NEW YORK If the writers' strike extends past February, it stands to wreak havoc with the plans of major TV advertisers. Marketers and agencies, of course, are already working on alternate plans.
But the labor dispute, now entering its third month, is just one of the key issues for media shops going into the new year.
Another worry: the shaky economy and what that will do to ad budgets. Also on the agenda: digital integration plans at media agencies, a key element of which is recruiting hard-to-find talent. Other factors, including the new commercial ratings system and continued viewer erosion, have already significantly reduced the number of available gross rating points needed to fulfill client media plans. Some networks, including NBC and The CW, have taken the radical step of refunding cash to clients. A prolonged strike will force the networks into early rerun mode in 2008 and possibly even stall the production of new and returning shows for the 2008-09 season, further depressing the availability of GRPs, buyers say. (See Network TV, page 16.)
"If this carries on into March, I don't think the networks would be able to do an upfront," says Antony Young, president of Optimedia U.S. "It would be a lot harder to present a product to advertisers. Everyone's trying to figure out their contingency plans."
Agencies are now huddling with clients behind closed doors, trying to come up with alternative plans. The likelihood that magazines will get some boost seems likely, while cable also is expected to benefit. The Web also stands to profit. "[The Internet] has the inventory, and agencies will look to tap into it," Young says. "Advertisers could be forced to reappraise mass reach as a media strategy for a number of their brands."
Further complicating plans for the coming year is the prospect of a recession. Projections point to sluggish ad spending in the U.S., although the Olympics and political campaigns are projected to offset that softness.
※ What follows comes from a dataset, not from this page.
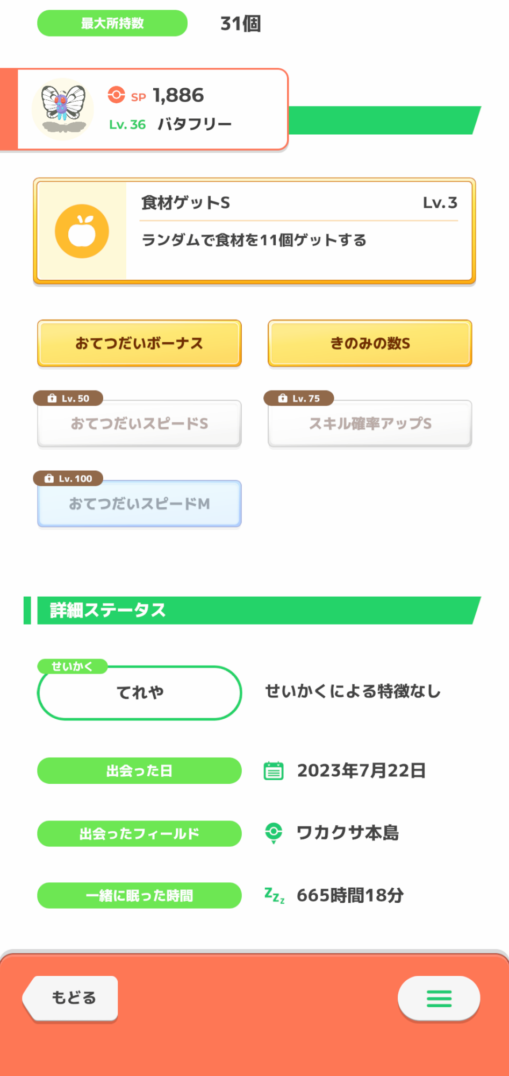This screenshot has width=509, height=1076.
Task: Open the green hamburger menu
Action: pos(439,999)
Media agencies are not necessarily taking "a depressed view of business," however, says Bill Tucker, CEO of MediaVest USA.
Much of that optimism has to do with the continued, explosive growth of the digital space. "It's no longer a test and learn, but really a cornerstone of any media plan," says Scott Neslund, president and CEO of MindShare North America.
As digital continues to dominate center stage, media agencies are acting accordingly. "We are creating units to exploit the Internet and the whole digital arena," says Steve King, worldwide CEO of ZenithOptimedia.
But what does the focus on digital mean for the other channels? "Unless traditional media start to figure out how to demonstrate to marketers that there is a significant return on investment, they are going to continue to suffer," says Bill Koenigsberg, CEO of Horizon Media.
Media agencies are emphasizing data management to help drive client business. As they branch out into multiple media channels, quantifying the success of each one is becoming more challenging.
"The CMOs are asking very good questions, and we are on data-overload in terms of identifying what those metrics are," says Koenigsberg. Although consumers have become harder to pin down, the exec says, "we've got a lot of tools out there now to tell us where they are hiding and how to reach them."